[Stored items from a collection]
________________________________________
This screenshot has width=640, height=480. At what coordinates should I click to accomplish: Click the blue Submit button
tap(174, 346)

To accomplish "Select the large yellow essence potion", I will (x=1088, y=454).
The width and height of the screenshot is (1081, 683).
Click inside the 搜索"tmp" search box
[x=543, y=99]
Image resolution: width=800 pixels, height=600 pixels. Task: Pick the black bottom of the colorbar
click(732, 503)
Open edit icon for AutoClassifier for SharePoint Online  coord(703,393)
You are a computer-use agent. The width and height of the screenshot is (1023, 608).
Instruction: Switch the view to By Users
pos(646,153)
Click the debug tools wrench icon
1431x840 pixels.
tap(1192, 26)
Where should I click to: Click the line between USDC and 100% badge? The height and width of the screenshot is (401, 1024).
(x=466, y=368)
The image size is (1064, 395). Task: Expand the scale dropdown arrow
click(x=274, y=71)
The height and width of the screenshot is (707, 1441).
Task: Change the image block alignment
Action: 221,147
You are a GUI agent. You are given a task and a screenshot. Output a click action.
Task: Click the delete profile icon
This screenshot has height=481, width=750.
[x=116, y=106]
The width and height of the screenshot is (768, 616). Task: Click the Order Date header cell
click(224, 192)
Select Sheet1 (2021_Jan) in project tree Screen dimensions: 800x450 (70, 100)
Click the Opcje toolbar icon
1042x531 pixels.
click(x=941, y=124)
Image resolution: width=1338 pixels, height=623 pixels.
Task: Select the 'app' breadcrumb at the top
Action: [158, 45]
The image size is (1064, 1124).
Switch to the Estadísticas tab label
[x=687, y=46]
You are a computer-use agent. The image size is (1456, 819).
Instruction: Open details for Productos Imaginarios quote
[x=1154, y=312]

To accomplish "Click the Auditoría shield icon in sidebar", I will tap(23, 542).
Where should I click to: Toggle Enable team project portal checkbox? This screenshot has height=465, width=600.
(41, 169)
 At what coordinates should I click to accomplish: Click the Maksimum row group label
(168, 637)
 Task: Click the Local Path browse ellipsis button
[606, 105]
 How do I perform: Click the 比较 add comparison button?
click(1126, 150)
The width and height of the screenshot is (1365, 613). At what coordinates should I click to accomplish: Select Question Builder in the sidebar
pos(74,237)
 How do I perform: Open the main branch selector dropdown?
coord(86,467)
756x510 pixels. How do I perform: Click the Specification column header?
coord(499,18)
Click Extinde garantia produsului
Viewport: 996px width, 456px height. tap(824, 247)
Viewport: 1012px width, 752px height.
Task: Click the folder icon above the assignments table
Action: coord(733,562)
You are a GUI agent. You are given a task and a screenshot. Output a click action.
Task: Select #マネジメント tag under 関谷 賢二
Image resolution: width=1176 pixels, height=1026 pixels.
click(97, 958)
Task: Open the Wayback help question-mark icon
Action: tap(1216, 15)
________________________________________
Can you print the rows from the very first one through the line containing "(x=466, y=368)", both ends included, with nothing altered?

This screenshot has width=640, height=480. At what coordinates should I click to accomplish: Click the blue Submit button
tap(174, 346)

To accomplish "Select the large yellow essence potion", I will (x=1088, y=454).
The width and height of the screenshot is (1081, 683).
Click inside the 搜索"tmp" search box
[x=543, y=99]
Image resolution: width=800 pixels, height=600 pixels. Task: Pick the black bottom of the colorbar
click(732, 503)
Open edit icon for AutoClassifier for SharePoint Online  coord(703,393)
You are a computer-use agent. The width and height of the screenshot is (1023, 608).
Instruction: Switch the view to By Users
pos(646,153)
Click the debug tools wrench icon
1431x840 pixels.
tap(1192, 26)
Where should I click to: Click the line between USDC and 100% badge? The height and width of the screenshot is (401, 1024).
(x=466, y=368)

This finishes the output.